◆ **EXERCISE PROMPT**:
Arrange the entries from the line containing "Task: Tap the coffee" down to the line containing "Action: coord(255,337)" as a numbered list, both of those lines included and blank lines left out.
** start of EXERCISE INPUTS **
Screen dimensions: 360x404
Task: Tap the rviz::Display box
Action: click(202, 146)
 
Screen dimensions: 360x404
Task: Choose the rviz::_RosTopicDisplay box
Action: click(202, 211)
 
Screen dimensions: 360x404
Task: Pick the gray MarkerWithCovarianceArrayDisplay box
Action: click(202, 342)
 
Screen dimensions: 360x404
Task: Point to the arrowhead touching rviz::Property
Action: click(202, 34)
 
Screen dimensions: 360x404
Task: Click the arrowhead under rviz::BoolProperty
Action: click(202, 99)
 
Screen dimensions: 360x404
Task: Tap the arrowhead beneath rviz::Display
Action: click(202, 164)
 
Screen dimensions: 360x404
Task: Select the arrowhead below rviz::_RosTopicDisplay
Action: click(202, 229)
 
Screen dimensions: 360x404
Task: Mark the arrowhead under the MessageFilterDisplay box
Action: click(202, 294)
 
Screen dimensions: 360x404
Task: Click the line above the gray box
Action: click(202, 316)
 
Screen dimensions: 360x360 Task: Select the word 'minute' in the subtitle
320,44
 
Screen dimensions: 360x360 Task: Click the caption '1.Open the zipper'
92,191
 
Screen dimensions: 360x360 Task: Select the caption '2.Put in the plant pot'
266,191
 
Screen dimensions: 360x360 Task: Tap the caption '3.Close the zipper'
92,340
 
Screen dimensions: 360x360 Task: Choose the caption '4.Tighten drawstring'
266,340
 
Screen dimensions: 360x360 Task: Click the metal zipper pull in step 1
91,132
** end of EXERCISE INPUTS **
** start of EXERCISE INPUTS **
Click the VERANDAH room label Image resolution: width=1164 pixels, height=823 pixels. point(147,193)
** end of EXERCISE INPUTS **
** start of EXERCISE INPUTS **
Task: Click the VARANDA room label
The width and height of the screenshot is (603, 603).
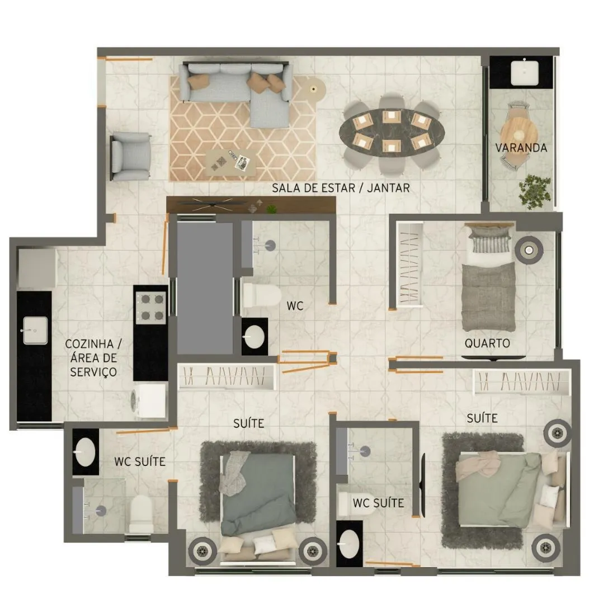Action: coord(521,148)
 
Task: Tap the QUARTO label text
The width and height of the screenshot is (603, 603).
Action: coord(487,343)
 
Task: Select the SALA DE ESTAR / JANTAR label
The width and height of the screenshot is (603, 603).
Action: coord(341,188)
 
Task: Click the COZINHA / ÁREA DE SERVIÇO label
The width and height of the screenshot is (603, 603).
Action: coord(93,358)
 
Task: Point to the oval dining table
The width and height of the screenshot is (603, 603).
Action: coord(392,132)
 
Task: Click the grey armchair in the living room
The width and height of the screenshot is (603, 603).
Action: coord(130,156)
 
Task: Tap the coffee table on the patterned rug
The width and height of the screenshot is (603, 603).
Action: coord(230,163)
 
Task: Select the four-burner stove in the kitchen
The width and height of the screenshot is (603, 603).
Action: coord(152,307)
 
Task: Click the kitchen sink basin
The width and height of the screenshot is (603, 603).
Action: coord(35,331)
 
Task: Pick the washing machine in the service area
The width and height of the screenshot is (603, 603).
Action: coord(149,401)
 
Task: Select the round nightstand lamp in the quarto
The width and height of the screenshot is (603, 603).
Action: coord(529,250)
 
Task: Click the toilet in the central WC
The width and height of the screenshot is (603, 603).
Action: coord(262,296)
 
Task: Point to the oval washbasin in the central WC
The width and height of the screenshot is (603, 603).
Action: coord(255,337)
** end of EXERCISE INPUTS **
◆ **SOLUTION TO THE PROBLEM**:
1. Task: Tap the coffee table on the patterned rug
2. The width and height of the screenshot is (603, 603).
3. Action: coord(230,163)
4. Task: Select the four-burner stove in the kitchen
5. The width and height of the screenshot is (603, 603).
6. Action: coord(152,307)
7. Task: Click the kitchen sink basin
8. The width and height of the screenshot is (603, 603).
9. Action: coord(35,331)
10. Task: Pick the washing machine in the service area
11. The width and height of the screenshot is (603, 603).
12. Action: coord(149,401)
13. Task: Select the round nightstand lamp in the quarto
14. The width and height of the screenshot is (603, 603).
15. Action: coord(529,250)
16. Task: Click the toilet in the central WC
17. The width and height of the screenshot is (603, 603).
18. Action: coord(262,296)
19. Task: Point to the oval washbasin in the central WC
20. The width and height of the screenshot is (603, 603).
21. Action: coord(255,337)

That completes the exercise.